Por: Eduardo Aristizábal Peláez
Lo que más hacemos en la vida es respirar y después, comunicarnos. Los alemanes dicen que el 87 % de los ingresos de una persona en su vida laboral, son directamente proporcionales a la capacidad de comunicar. El manejo y la perfección de la capacidad de comunicarnos se logran por la práctica permanente, sistemática a cargo de un orientador. Una de las escuelas más famosas a través de la historia, en esta práctica, fue la romana.
En las primeras escuelas de retórica en Roma enseñaban a los alumnos a expresarse con soltura, a adornar su estilo y a buscar las figuras retóricas más ventajosas. Hacían prácticas permanentes de declamación sobre temas generales, pero no era lo suficiente.
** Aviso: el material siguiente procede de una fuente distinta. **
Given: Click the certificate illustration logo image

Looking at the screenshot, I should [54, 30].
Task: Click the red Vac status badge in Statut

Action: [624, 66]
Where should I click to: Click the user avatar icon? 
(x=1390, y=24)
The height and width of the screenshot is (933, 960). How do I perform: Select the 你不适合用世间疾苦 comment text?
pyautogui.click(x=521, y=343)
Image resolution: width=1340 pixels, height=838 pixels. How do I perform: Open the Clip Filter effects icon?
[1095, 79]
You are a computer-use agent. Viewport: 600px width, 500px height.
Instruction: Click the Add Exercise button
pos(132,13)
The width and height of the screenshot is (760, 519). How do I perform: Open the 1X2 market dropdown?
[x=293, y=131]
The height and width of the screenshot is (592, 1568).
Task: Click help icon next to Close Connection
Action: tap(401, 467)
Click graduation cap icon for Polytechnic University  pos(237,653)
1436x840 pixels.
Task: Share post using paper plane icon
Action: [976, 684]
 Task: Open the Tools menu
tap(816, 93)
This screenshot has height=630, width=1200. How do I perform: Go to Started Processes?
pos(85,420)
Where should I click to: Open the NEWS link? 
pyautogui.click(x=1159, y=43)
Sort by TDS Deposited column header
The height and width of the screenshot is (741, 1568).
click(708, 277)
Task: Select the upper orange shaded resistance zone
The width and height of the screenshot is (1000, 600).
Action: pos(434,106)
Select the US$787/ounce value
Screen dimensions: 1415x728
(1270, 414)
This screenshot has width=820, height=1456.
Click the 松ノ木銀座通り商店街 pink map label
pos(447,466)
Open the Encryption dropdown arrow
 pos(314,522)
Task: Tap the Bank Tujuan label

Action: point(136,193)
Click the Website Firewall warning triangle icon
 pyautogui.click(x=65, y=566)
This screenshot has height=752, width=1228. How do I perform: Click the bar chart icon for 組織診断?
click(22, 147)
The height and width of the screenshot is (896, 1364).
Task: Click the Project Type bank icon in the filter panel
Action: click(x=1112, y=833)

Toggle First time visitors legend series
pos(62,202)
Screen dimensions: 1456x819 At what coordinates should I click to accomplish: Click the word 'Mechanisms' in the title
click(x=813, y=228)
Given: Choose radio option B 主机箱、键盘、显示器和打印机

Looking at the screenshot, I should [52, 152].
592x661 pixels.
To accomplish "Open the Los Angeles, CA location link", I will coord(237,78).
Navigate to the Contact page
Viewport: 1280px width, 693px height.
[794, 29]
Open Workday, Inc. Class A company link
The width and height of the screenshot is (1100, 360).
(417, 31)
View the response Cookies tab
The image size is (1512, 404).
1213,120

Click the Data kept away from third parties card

El joven romano aprendió básicamente desde la tribuna asistiendo continuamente a las sesiones del Foro y observando a los grandes oradores.
En el 95 a de C. Polio abrió una escuela de la cual excluyó el griego y a la retórica le agregó un trabajo práctico que consistía en una imitación de las discusiones políticas del Foro o de procesos judiciales, cuyo fin era preparar futuros oradores.
Más tarde, en el año 92 a. de C. Craso, fue nombrado Censor y cerro todas esas escuelas, pero una vez se retiró, otros retóricos de mayor calidad, reabrieron las escuelas latinas con notables oradores como maestros, con la misma calidad de antes.
La primera educación de los jóvenes romanos en el siglo de Augusto comprendía lectura, gramática, comentarios de autores latinos, griegos, geometría, música y danzas y después de salir de éste tipo de capacitación, los jóvenes ingresaban a las escuelas de los retóricos para recibir una enseñanza más profunda y más completa. Asistían escolares entre 13 y 16 años
Sin embargo los maestros más importantes, aquellos que además eran abogados, solamente admitían en sus clases a aquellos adolescentes que ya habían, pasado por las manos de otros retóricos, ya que este era el mayor grado de la enseñanza y con la elocuencia, los jóvenes paralelamente aprendían historia, filosofía y jurisprudencia con reconocidos especialistas. A éstas escuelas asistían los extranjeros, los curiosos, los abogados que todavía litigaban en el foro e inclusive algunas personas que habían abandonado la carrera de la oratoria.
El maestro proponía un tema para ser controvertido, indicando cuales eran los puntos en los cuales se debía insistir. Los jóvenes analizaban los argumentos de la acusación o de la defensa y en algunas casos las dos posiciones de la controversia y posteriormente escribían su propio discurso que además memorizaban. Un día determinado los alumnos declamaban su discurso y eran sus propios compañeros quienes condenaban o aplaudían de acuerdo con el desempeño de cada uno. Posteriormente venía la corrección por parte del maestro de retórica quien hacía las observaciones y recitaba su propio discurso como modelo. Nunca es tarde: imitémoslos.